What this exercise asks
A. In the Gayo language services page, who wrote the first Gayo-Dutch dictionary, and in what year?
B. Which dialects of Gayo does the Gayo language services page name? List every one.
C. Extend the Gayo language services page with a few sentences that pick up right after its final sentence.

Cal Interpreting & Translations (CIT) offers Gayo interpreters and translators with legal, medical and specialty experience, including criminal and civil matters, employee meetings, engineering, patent cases, labor disputes, immigration and more.
Although based in Los Angeles, CIT offers comprehensive Gayo language services including interpretation, translation and transcription, 24 hours a day, 7 days a week, worldwide. Our interpreters and translators are native speakers who have been screened, certified, have provided credentials, field tested, and kept up to date with developments in both English and the Gayo language through means such as lectures, conferences, and travel. CIT’s Gayo language interpreters and translators possess in depth knowledge of the Gayo language, as well as of the culture and history of the Gayo people, allowing them to provide informed and complete interpretation and translation.
The Gayo language, which is an Austronesian language, is spoken by a small number of 300,000 people, typically around the mountain region of Aceh. It is spoken in the Sumatra and Indonesian region. It is considered to be a Western Malayo-Polynesian branch of the Austronesian languages. However, it is not closely related to other languages within this family. Within Gayo, there are multiple dialects such as Deret, Lues, Lut and Serbejadi-Lukupas. The first Gayo-Dutch dictionary was written in 1907 by G.A.J. Hazeu, who wrote it for the colonial authorities of the Dutch East Indies. The language itself is written in a Latin script. The Gayo people are very close to the Muslim Aceh people.

Data extract
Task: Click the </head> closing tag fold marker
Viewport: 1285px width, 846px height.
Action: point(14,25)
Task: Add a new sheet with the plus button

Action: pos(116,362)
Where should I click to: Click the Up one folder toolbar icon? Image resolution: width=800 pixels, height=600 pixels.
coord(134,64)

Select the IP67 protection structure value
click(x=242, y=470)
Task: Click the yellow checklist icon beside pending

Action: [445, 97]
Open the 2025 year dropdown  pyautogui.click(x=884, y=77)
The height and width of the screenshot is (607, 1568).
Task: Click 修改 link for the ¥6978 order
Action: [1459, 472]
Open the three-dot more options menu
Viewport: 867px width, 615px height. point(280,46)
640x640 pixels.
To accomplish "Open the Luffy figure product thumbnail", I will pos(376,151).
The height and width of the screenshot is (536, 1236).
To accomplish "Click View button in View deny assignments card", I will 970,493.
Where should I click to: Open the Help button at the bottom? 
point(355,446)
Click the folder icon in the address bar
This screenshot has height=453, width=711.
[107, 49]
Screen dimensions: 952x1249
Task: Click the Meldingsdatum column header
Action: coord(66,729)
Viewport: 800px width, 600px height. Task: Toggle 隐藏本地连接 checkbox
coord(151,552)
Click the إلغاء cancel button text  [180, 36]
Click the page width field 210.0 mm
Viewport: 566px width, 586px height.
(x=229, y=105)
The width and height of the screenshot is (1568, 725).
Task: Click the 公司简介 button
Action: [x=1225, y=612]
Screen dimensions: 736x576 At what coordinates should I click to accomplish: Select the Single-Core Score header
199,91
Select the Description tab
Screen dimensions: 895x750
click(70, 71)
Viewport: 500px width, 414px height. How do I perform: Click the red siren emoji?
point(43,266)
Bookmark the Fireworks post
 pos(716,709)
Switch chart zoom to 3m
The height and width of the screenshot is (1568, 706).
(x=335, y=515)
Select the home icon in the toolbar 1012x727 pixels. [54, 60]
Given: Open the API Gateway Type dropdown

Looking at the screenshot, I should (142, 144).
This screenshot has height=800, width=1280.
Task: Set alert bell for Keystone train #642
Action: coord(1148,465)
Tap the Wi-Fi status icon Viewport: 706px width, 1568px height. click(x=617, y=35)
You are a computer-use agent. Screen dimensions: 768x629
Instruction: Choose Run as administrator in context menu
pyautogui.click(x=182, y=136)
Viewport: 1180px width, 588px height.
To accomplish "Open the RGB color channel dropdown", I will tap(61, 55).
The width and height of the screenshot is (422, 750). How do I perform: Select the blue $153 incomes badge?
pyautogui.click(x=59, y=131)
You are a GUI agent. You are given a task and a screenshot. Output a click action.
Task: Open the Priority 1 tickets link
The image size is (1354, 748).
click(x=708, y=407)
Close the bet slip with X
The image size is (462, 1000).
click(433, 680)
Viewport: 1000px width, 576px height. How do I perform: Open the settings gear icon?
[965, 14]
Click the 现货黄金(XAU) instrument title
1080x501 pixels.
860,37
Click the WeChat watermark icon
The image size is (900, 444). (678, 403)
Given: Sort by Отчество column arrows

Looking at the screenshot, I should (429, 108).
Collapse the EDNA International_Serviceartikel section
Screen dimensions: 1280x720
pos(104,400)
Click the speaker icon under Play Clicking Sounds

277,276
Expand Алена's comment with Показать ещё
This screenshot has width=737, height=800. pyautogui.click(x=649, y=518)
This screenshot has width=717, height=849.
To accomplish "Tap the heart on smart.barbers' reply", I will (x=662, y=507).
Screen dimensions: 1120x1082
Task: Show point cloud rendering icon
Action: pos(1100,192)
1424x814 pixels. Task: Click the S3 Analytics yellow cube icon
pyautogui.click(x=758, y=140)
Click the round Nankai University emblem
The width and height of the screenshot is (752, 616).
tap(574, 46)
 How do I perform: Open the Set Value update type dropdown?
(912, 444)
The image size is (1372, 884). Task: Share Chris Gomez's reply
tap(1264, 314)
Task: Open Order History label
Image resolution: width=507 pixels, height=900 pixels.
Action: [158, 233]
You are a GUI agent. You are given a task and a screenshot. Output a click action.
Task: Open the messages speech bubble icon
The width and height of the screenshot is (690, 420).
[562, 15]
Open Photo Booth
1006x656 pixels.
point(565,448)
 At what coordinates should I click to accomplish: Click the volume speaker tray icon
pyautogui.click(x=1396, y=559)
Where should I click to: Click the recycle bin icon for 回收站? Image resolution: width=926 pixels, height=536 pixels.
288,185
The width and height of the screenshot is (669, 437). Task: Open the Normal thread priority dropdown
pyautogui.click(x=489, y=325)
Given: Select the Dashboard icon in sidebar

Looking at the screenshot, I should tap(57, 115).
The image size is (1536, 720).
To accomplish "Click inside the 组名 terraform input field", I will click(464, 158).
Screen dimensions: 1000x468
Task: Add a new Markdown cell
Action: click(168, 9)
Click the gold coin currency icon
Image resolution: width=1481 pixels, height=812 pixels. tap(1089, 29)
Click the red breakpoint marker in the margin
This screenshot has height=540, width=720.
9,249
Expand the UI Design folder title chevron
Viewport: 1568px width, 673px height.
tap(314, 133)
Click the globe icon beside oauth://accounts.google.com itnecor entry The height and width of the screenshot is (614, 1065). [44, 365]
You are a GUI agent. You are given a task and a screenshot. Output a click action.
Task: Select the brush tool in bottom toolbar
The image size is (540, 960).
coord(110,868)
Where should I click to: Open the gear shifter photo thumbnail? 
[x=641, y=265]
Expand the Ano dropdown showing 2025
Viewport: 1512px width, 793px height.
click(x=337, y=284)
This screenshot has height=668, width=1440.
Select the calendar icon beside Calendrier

Answers for the exercise
A. G.A.J. Hazeu wrote it in 1907.

B. Deret, Lues, Lut, Serbejadi-Lukupas

C.
The Gayo People
The Gayo people’s main source of income is coffee. Typically, the Gayo people are very poor and uneducated. One of the biggest challenges they face is suicide, often due to hopelessness. The Gayo people tend to be Muslims but do not often understand the main principles of the religion. The Gayo people believe in spirits, both good and bad. They offer sacrifices to spirits, to holy men and to their ancestors. The Gayo were originally part of the Batak Karo people who lived in North Sumatra but broke away from them because they were Christian while the Gayo were Muslim.